David wrote:

> So I believe there is a (natural) isomorphism between L⊗M and Hom(L,M) for R-modules?

No, for example you're shown the $R$-modules $M \otimes R$ and $\mathrm{Hom}(M,R)$ are different in general: the first is isomorphic to $M$, while the second is by definition $M^*$.

The hom-tensor duality for $R$-modules says, among other things, that
for $R$-modules $M,N,P$ we have an isomorphism

$\mathrm{Hom}(M \otimes N, P) \cong \mathrm{Hom}(M,\mathrm{Hom}(N,P))$

This is easy to see. An $R$-module homomorphism from $M \otimes N$ to $P$ is the same as a bilinear map from $M \times N$ to $P$. But we can take such a bilinear map and think of it as a something that eats an element of $M$ and spits out, in a linear way, a linear map from $N$ to $P$. In other words, an element of $\mathrm{Hom}(M,\mathrm{Hom}(N,P))$

I would take your arguments that tensors work differently over a general ring work differently than tensors over a field and put a different spin on them. What's mainly true is that modules over a field are all free, while modules over a general ring aren't.

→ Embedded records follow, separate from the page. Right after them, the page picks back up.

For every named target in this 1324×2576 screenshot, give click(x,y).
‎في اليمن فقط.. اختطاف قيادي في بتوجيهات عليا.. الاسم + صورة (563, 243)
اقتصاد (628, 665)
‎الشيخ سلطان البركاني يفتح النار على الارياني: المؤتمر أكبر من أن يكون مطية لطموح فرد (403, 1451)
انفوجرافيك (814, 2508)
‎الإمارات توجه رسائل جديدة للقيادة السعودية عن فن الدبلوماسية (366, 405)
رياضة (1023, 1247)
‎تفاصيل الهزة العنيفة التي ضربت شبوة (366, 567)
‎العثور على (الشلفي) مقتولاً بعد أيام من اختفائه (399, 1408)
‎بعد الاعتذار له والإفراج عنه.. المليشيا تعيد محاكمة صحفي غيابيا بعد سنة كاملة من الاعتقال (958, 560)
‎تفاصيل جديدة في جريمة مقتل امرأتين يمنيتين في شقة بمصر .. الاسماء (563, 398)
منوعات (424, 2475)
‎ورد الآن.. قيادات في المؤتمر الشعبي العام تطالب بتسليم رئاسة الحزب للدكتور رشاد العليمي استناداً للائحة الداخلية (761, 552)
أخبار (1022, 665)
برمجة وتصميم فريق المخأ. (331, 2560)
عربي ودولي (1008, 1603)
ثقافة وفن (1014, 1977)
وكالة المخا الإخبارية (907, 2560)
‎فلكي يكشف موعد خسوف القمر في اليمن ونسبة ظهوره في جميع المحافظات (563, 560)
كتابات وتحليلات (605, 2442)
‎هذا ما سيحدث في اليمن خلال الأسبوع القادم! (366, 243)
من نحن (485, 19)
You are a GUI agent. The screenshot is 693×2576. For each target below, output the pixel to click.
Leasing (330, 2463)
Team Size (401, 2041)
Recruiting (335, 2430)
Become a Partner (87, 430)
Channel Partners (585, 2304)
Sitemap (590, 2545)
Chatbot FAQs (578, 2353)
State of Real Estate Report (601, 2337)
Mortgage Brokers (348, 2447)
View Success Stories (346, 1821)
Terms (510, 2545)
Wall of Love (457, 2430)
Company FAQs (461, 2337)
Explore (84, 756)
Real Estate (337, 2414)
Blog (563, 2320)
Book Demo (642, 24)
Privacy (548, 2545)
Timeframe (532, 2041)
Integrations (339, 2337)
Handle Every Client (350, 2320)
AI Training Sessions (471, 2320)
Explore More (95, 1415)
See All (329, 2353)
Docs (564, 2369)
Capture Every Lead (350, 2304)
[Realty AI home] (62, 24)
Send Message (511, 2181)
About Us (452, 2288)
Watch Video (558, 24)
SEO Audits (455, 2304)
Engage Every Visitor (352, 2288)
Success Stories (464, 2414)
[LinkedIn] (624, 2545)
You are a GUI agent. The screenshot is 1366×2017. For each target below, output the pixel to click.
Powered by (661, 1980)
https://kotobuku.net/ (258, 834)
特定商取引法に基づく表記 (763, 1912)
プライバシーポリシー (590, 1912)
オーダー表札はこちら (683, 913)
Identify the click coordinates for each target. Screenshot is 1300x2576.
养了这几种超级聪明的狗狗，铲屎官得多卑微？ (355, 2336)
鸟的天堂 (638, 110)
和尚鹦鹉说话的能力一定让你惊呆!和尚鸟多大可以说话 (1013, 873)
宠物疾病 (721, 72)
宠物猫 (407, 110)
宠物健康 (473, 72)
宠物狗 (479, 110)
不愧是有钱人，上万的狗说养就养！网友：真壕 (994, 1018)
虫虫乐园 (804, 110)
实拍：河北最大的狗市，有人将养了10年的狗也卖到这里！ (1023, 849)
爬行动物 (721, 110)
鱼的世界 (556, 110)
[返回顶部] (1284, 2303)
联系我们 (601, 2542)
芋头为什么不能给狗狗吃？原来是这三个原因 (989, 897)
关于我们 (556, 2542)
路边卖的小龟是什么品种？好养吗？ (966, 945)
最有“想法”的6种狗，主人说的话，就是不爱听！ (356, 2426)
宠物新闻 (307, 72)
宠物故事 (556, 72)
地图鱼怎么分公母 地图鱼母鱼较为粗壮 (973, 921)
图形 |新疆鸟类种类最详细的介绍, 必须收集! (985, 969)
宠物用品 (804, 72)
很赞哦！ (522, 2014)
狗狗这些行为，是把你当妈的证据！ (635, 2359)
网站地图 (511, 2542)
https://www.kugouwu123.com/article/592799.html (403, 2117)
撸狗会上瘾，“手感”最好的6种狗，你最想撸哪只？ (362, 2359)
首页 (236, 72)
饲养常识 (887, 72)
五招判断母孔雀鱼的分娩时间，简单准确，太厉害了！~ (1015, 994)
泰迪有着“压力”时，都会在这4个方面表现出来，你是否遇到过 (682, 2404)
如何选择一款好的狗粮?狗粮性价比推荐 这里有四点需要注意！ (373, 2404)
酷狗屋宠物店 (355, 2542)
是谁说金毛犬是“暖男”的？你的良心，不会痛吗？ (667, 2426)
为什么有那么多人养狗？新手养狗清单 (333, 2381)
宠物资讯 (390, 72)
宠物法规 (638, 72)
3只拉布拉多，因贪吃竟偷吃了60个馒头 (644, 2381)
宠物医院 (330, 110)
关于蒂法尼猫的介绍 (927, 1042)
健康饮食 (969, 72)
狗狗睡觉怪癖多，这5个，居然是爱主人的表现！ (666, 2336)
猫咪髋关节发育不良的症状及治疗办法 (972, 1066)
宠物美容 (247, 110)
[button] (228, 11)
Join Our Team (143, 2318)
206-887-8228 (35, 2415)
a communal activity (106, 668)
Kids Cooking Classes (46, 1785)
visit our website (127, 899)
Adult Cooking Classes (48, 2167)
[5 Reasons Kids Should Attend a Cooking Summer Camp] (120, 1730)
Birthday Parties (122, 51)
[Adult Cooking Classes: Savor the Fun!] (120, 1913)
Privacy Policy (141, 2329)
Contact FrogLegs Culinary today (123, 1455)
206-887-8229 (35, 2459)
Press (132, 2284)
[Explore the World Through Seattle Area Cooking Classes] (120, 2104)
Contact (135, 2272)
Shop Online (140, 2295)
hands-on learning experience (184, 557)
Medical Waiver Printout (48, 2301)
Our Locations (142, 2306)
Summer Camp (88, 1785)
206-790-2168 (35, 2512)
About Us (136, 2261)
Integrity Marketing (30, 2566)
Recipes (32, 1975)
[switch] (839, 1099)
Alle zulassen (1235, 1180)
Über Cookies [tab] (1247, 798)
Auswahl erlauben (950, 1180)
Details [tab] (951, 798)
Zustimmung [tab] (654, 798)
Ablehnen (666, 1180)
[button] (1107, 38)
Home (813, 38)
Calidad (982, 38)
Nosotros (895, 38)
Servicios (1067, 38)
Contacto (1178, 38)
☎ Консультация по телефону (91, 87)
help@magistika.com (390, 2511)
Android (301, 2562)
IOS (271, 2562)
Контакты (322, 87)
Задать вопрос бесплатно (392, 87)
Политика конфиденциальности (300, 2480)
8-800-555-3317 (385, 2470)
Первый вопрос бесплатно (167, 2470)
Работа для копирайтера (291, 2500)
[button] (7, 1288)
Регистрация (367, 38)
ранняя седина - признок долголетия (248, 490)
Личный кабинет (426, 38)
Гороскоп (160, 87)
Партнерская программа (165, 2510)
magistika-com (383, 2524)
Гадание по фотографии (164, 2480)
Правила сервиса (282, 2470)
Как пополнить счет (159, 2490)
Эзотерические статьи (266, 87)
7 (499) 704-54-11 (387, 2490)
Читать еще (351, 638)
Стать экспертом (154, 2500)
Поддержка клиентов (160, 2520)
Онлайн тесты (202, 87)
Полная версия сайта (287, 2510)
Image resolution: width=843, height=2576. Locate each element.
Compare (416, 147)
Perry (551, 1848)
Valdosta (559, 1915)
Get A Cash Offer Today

This has lots of ramifications. First, working with vector spaces makes one instantly want to grab a basis whenever there's a calculation to be done, but when working with modules you have to suppress this habit. Second, you can't identify a module with its dual. So, you shouldn't think of $M \otimes N$ as consisting of bilinear maps from $M \times N$ to $R$. Instead, it's $(M \otimes N)^*$ that consists of bilinear maps from $M\times N$ to $R$.

Once you develop the new habits, vector spaces over fields seem like a pathetically dull (and wonderfully simple) example of modules over a ring, where all the interesting (and difficult) questions become trivial.